> _Übungsaufgaben_
A – Nenne alle Kriege, die laut Lesetext ausbrachen, nachdem Buckle seine Argumentation niedergeschrieben hatte.
B – In welchem Werk hat Buckle laut Lesetext das Argument vom langen europäischen Frieden zuerst geäußert?

═══ Lesetext

Franz Mehring 19030127 Ein praktischer Erfolg

Franz Mehring: Ein praktischer Erfolg

27. Januar 1903

[ungezeichnet, Leipziger Volkszeitung, Nr. 21, 27. Januar 1903. Nach Gesammelte Schriften, Band 8, S. 52-54]

Seit einiger Zeit hat Jean Jaurès in Frankreich eine lebhafte Agitation gegen die Revancheidee unternommen. Es versteht sich, dass wir diesem Feldzug sympathisch gegenüberstehen, wenngleich es uns nicht gegeben ist, darüber in die überschwänglichen Lobeshymnen auszubrechen, die wir in andern Parteiblättern finden. Jaurès tut damit nicht mehr, als was die deutsche Sozialdemokratie seit dreißig Jahren unablässig getan hat, indem sie den nationalen Vorurteilen der deutschen Bourgeoisie entgegentrat und die sogenannte Annexion Elsass-Lothringens bei ihrem richtigen, und zwar deutschen Namen nannte.

Die deutsche Partei hat diesen Standpunkt unter mindestens ebenso schwierigen und teilweise viel schwierigeren Verhältnissen vertreten, als ihn Jaurès in Frankreich vertritt. Wenn also ein französischer Sozialdemokrat das tut, was für alle Sozialdemokraten, was für jeden von uns verdammte Pflicht und Schuldigkeit ist, so brauchen wir ihn deshalb doch nicht als neuen Säkularmenschen zu feiern. All das aufgeregte Wesen hat überhaupt gar keinen Zweck, am wenigsten, wenn über dem ewigsten Bombast die einfachsten und klarsten Parteiprinzipien vergessen werden.

Diese Betrachtungen werden uns nahegelegt durch die Kommentare deutscher Parteiblätter zu der Friedensrede, die Jaurès eben in der französischen Kammer gehalten hat. Als rednerische Leistung mag sie sehr gut gewesen sein, aber von irgendwelchen sozialistischen Prinzipien ist nichts darin zu spüren. So wie sie Jaurès gehalten hat, hätte sie von dem ersten besten bürgerlichen Friedensschwärmer gehalten werden können. Das Hauptargument, das Jaurès vorbrachte, dass nämlich der dreißigjährige Frieden, der nunmehr in Europa bestehe, abgesehen von dem Russisch-Türkischen Krieg1, die allgemeine Friedenssehnsucht beweise, hat das würdige Alter von fünfzig Jahren auf dem Rücken und ist zuerst von einem bürgerlichen Friedensschwärmer geäußert worden, von Buckle, dem Historiker des Manchestertums, in seiner Geschichte der englischen Zivilisation. Es war genau dieselbe Argumentation, bis auf die eine Ausnahme des Russisch-Türkischen Kriegs, die auch Buckle in den fünfziger Jahren des vorigen Jahrhunderts machen musste, um zu beweisen, dass wir seit fast vierzig Jahren einen europäischen Frieden gehabt hätten, und daraus zu folgern, dass der kriegerische Geist allmählich erlösche. Kaum war die Tinte trocken, mit der Buckle diese flach-liberale Weisheit niedergeschrieben hatte, als der Italienisch-Österreichische Krieg ausbrach, und dann der Dänisch-Deutsche2 und dann der Preußisch-Österreichische und endlich der Deutsch-Französische Krieg. Wir wünschen aufrichtig, dass Jaurès nicht ebenso grausam wie sein Vorbeter Buckle von der historischen Dialektik ad absurdum geführt werde.

══════
═══ Ausgangsdaten

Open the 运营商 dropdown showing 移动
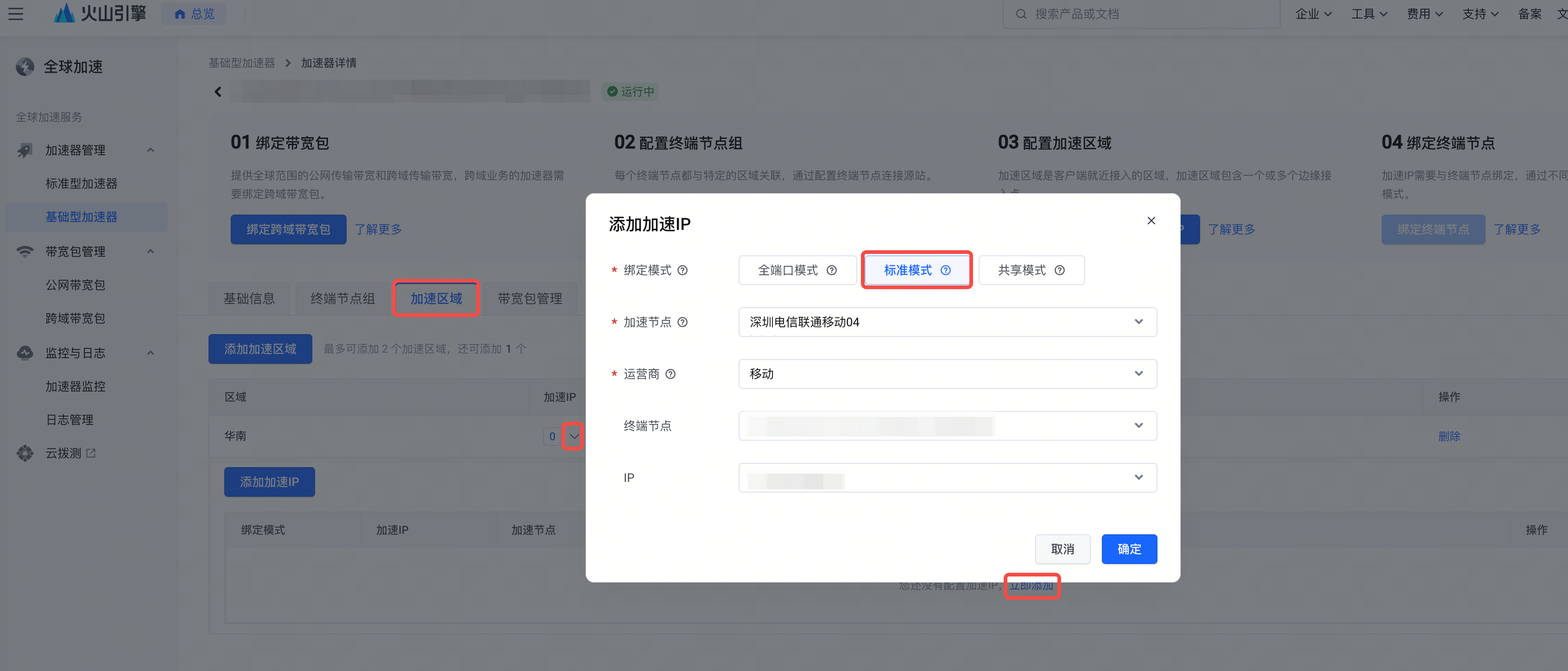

══════

> _Vollständige Lösungen_
A –
- der Italienisch-Österreichische Krieg
- der Dänisch-Deutsche Krieg
- der Preußisch-Österreichische Krieg
- der Deutsch-Französische Krieg

B – In seiner Geschichte der englischen Zivilisation.